London’s leading stock market was flat by mid-morning, up just 6.40 points, or 0.1 per cent, to 7,543.62, while the FTSE 250, which rallied 2 per cent yesterday, retreated 256.04p, or 1.2 per cent, to 21,236.70.
Firmer metal prices provided a boost to London’s listed miners, which came under heavy selling pressure yesterday. Anglo American was the best performer out of the miners, recovering 101p, or 2.7 per cent, to £39.02 while Glencore added 12p, or 2.5 per cent, to 493p and Rio Tinto improved 143p, or 2.5 per cent, to £59.88. The increase in oil prices has also helped stocks, with Shell and BP up 65p, or 3.2 per cent, to £20.87 and 8¼p, or 2.2 per cent, to 379¾p respectively. In the mid-caps, Energean was the top riser, up 32p, or 2.9 per cent, to £11.37.

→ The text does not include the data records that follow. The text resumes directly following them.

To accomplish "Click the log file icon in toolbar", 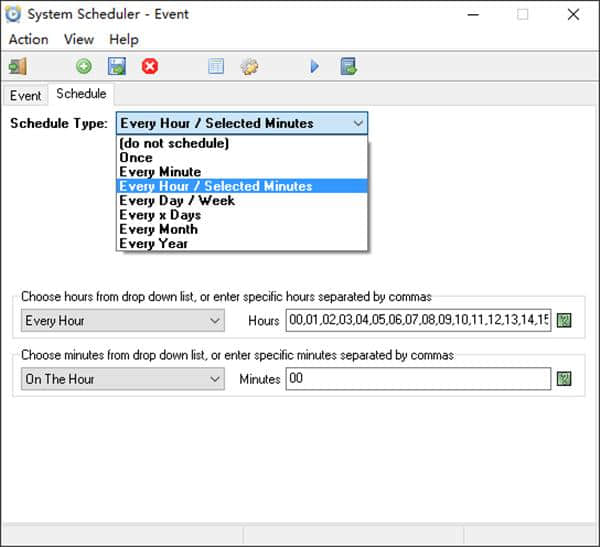I will 348,67.
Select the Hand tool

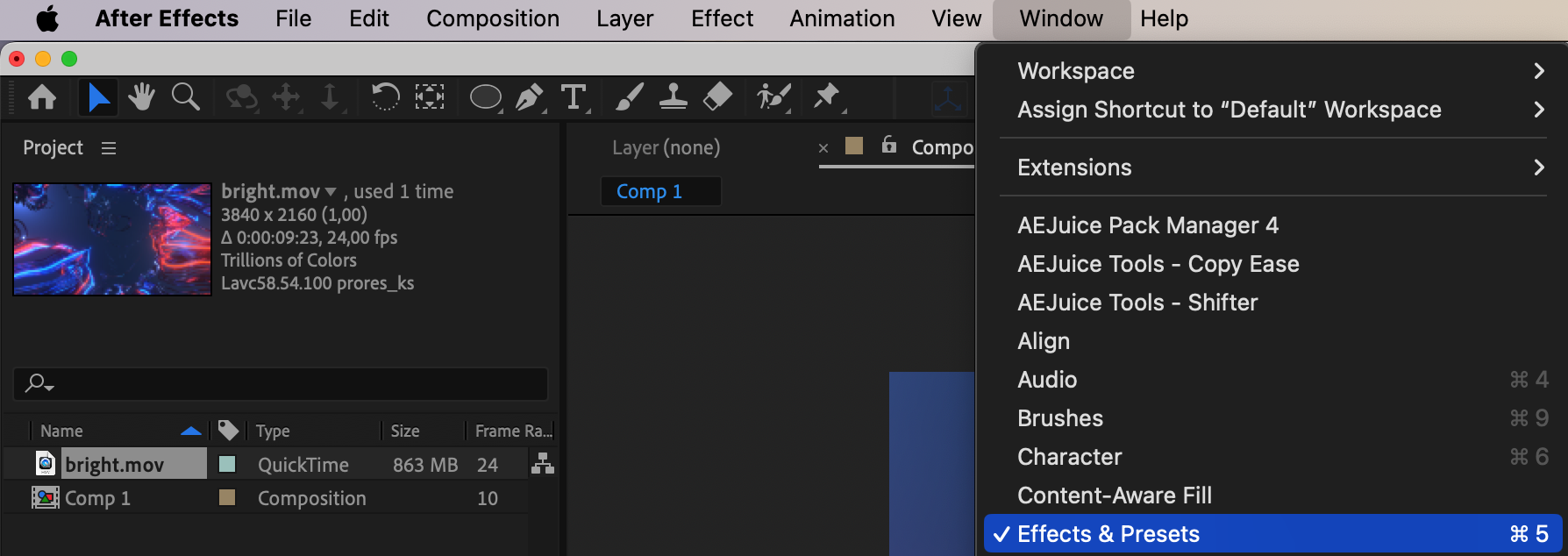coord(141,96)
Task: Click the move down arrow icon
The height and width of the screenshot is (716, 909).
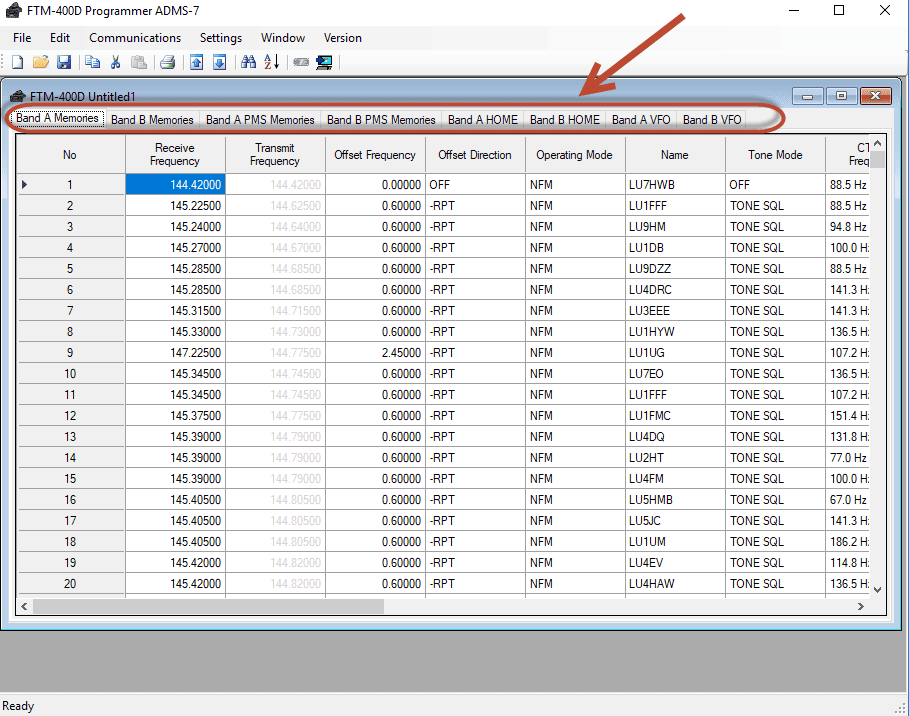Action: [220, 62]
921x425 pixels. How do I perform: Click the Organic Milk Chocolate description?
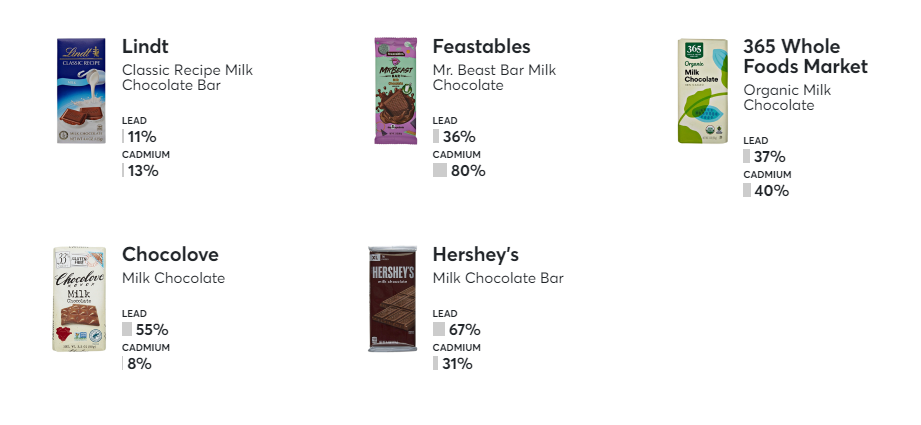(x=787, y=98)
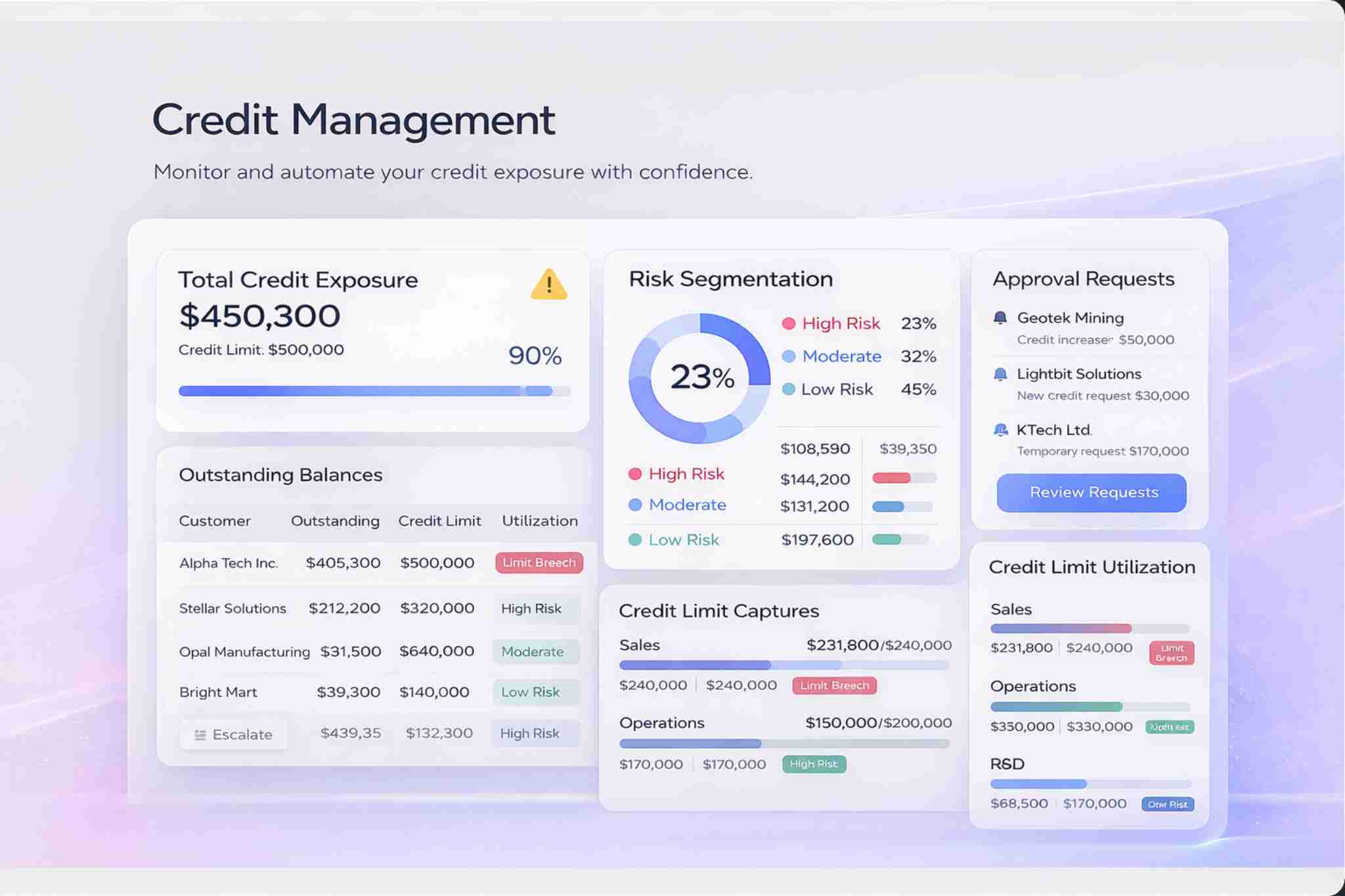
Task: Click the Review Requests button
Action: point(1090,492)
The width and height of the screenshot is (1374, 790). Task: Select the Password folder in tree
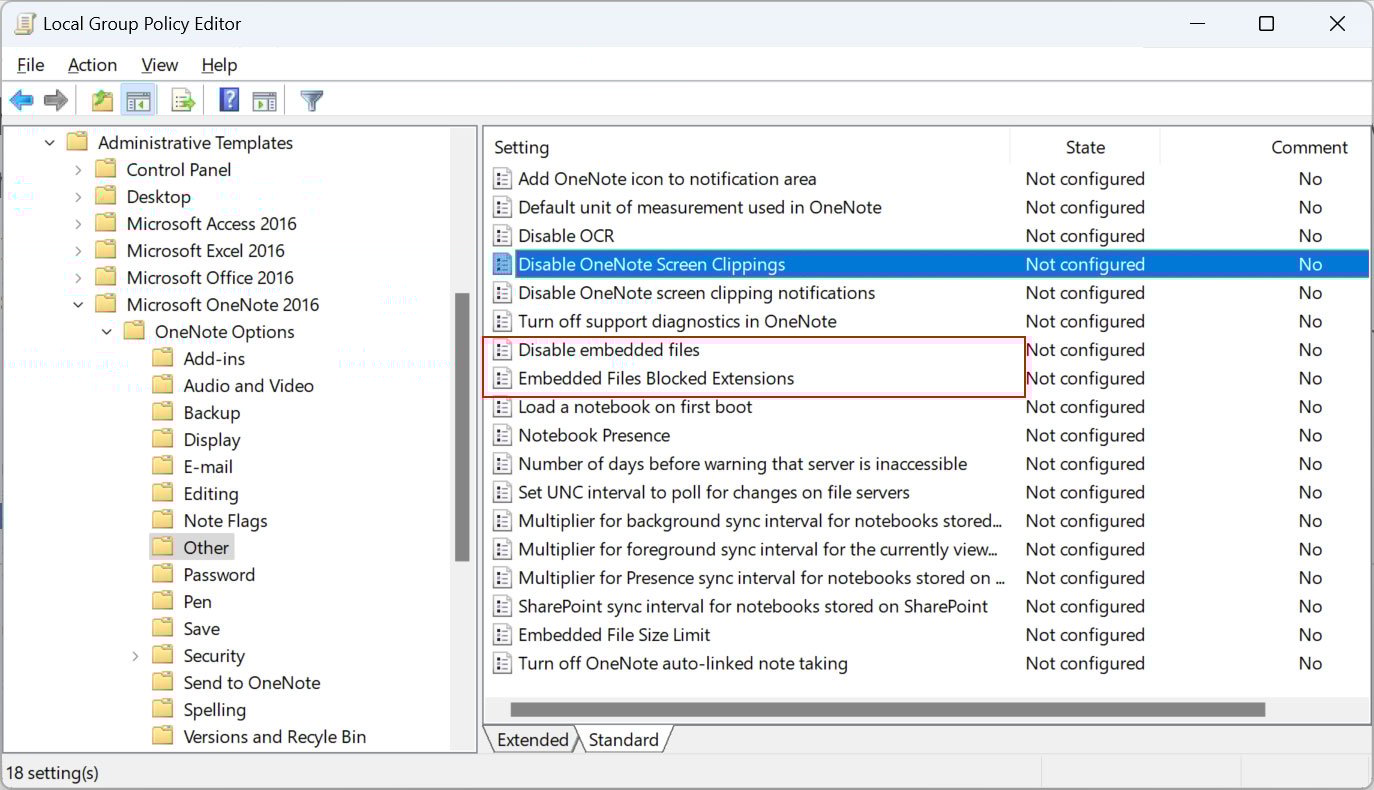tap(219, 575)
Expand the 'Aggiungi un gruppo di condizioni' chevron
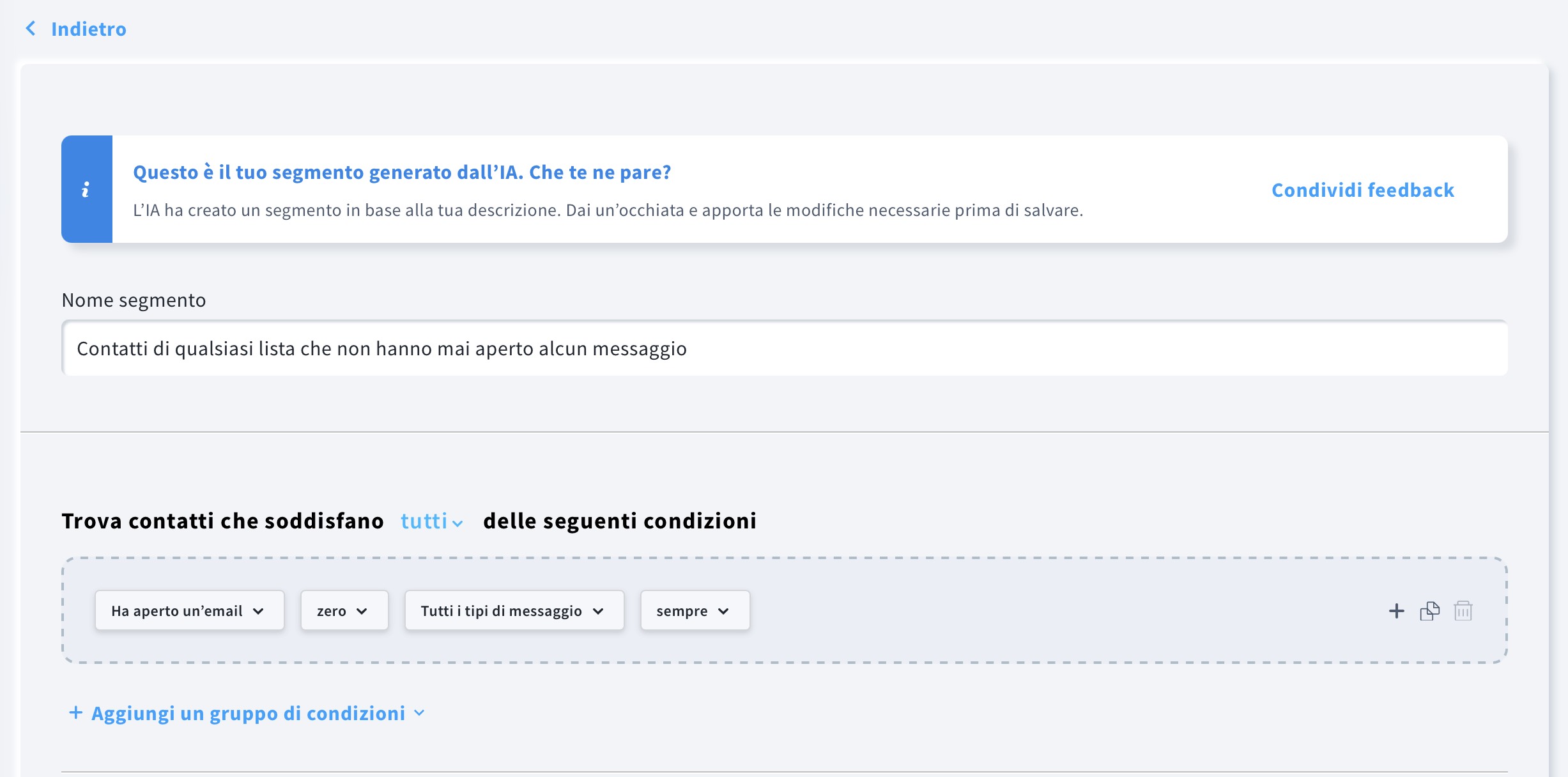This screenshot has width=1568, height=777. click(x=419, y=713)
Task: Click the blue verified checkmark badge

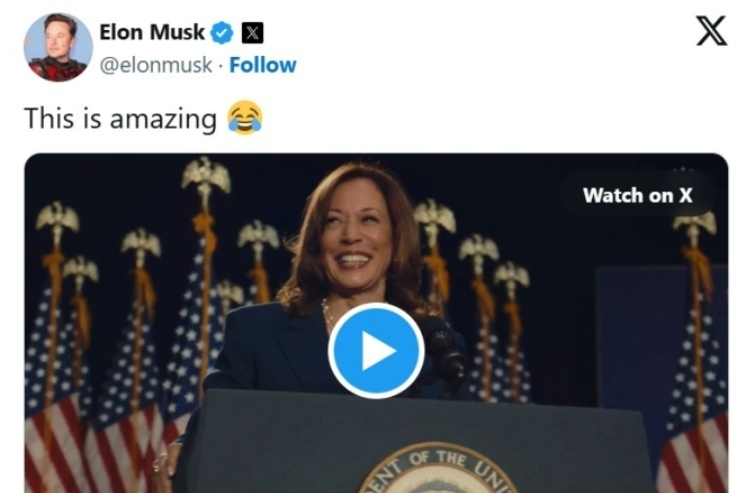Action: pos(222,33)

The gains were offset by companies such as Experian, which fell 88p, or 2.9 per cent, to £29.80 after Citigroup downgraded the global data company’s shares from “buy” to “neutral” as analysts warned that growth of Experian’s North American business is likely to face headwinds next year amid a potential fall in US housing transactions. Melrose, the engineering conglomerate, suffered profit-taking as it fell 4p, or 2.8 per cent, to 130p, having jumped as part of the wider European rally yesterday.
Shares in Pearson tumbled 90p, or 11.4 per cent, to 695p after the private equity giant Apollo ended attempts at a takeover of the FTSE 100 textbook publisher, having failed to agree on a price. Earlier this month Pearson was forced to disclose that it secretly rejected two tentative cash takeover bids of £6.1 billion and then £6.5 billion from Apollo, saying that both undervalued the group.
Shares in Polymetal, the Russian gold miner that has been battered over the past month, advanced 50p, or 14.4 per cent, to 388p after it said that it had resumed gold sales in Russia. Shipments had initially been hit when logistics providers terminated agreements.